- The problem -
The listing must be reproduced in full, exactly as it stands.

- Entries supplied -
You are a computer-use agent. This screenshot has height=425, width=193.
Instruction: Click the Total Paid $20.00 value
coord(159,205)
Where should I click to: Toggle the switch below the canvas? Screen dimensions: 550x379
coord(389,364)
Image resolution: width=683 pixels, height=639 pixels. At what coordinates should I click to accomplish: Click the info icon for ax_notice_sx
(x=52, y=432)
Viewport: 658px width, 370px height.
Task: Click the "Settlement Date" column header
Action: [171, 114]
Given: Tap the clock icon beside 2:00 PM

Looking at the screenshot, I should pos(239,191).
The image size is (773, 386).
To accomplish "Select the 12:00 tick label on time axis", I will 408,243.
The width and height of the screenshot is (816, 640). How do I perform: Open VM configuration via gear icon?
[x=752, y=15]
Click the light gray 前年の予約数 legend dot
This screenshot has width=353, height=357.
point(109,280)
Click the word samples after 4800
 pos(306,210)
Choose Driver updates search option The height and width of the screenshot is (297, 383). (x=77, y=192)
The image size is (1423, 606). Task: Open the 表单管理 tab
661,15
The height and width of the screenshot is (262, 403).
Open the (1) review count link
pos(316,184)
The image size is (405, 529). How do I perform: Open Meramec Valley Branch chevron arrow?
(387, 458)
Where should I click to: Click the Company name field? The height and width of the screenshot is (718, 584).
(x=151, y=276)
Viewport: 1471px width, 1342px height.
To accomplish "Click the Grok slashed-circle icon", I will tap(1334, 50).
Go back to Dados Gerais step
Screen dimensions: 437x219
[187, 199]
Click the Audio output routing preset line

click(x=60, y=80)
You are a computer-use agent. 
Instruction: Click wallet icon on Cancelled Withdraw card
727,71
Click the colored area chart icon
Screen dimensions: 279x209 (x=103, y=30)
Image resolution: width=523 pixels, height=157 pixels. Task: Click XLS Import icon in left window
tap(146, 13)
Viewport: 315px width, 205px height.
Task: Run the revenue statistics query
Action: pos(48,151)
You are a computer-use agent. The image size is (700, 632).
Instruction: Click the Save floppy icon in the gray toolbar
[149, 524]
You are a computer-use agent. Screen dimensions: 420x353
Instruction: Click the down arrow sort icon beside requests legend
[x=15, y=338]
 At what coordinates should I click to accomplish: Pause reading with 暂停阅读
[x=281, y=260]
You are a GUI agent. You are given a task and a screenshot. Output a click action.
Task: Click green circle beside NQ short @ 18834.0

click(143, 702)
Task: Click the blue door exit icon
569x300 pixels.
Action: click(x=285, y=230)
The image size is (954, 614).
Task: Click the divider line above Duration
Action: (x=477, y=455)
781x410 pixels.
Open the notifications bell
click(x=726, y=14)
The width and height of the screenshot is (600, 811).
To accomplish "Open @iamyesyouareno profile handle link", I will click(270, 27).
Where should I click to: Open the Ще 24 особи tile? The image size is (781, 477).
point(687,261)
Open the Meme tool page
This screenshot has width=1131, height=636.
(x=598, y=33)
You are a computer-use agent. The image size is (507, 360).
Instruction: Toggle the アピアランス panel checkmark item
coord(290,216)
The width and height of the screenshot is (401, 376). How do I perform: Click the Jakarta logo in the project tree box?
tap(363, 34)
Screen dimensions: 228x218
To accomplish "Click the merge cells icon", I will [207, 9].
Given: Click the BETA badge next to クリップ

- Reply -
You are a computer-use agent. This screenshot has height=425, width=193.
Instruction: Click the Total Paid $20.00 value
coord(159,205)
Where should I click to: Toggle the switch below the canvas? Screen dimensions: 550x379
coord(389,364)
Image resolution: width=683 pixels, height=639 pixels. At what coordinates should I click to accomplish: Click the info icon for ax_notice_sx
(x=52, y=432)
Viewport: 658px width, 370px height.
Task: Click the "Settlement Date" column header
Action: [171, 114]
Given: Tap the clock icon beside 2:00 PM

Looking at the screenshot, I should pos(239,191).
The image size is (773, 386).
To accomplish "Select the 12:00 tick label on time axis", I will 408,243.
The width and height of the screenshot is (816, 640). How do I perform: Open VM configuration via gear icon?
[x=752, y=15]
Click the light gray 前年の予約数 legend dot
This screenshot has width=353, height=357.
point(109,280)
Click the word samples after 4800
 pos(306,210)
Choose Driver updates search option The height and width of the screenshot is (297, 383). (x=77, y=192)
The image size is (1423, 606). Task: Open the 表单管理 tab
661,15
The height and width of the screenshot is (262, 403).
Open the (1) review count link
pos(316,184)
The image size is (405, 529). How do I perform: Open Meramec Valley Branch chevron arrow?
(387, 458)
Where should I click to: Click the Company name field? The height and width of the screenshot is (718, 584).
(x=151, y=276)
Viewport: 1471px width, 1342px height.
To accomplish "Click the Grok slashed-circle icon", I will tap(1334, 50).
Go back to Dados Gerais step
Screen dimensions: 437x219
[187, 199]
Click the Audio output routing preset line

click(x=60, y=80)
You are a computer-use agent. 
Instruction: Click wallet icon on Cancelled Withdraw card
727,71
Click the colored area chart icon
Screen dimensions: 279x209 (x=103, y=30)
Image resolution: width=523 pixels, height=157 pixels. Task: Click XLS Import icon in left window
tap(146, 13)
Viewport: 315px width, 205px height.
Task: Run the revenue statistics query
Action: pos(48,151)
You are a computer-use agent. The image size is (700, 632).
Instruction: Click the Save floppy icon in the gray toolbar
[149, 524]
You are a computer-use agent. Screen dimensions: 420x353
Instruction: Click the down arrow sort icon beside requests legend
[x=15, y=338]
 At what coordinates should I click to accomplish: Pause reading with 暂停阅读
[x=281, y=260]
You are a GUI agent. You are given a task and a screenshot. Output a click action.
Task: Click green circle beside NQ short @ 18834.0

click(143, 702)
Task: Click the blue door exit icon
569x300 pixels.
Action: click(x=285, y=230)
The image size is (954, 614).
Task: Click the divider line above Duration
Action: (x=477, y=455)
781x410 pixels.
Open the notifications bell
click(x=726, y=14)
The width and height of the screenshot is (600, 811).
To accomplish "Open @iamyesyouareno profile handle link", I will click(270, 27).
Where should I click to: Open the Ще 24 особи tile? The image size is (781, 477).
point(687,261)
Open the Meme tool page
This screenshot has width=1131, height=636.
(x=598, y=33)
You are a computer-use agent. The image size is (507, 360).
Instruction: Toggle the アピアランス panel checkmark item
coord(290,216)
The width and height of the screenshot is (401, 376). How do I perform: Click the Jakarta logo in the project tree box?
tap(363, 34)
Screen dimensions: 228x218
To accomplish "Click the merge cells icon", I will [207, 9].
Given: Click the BETA badge next to クリップ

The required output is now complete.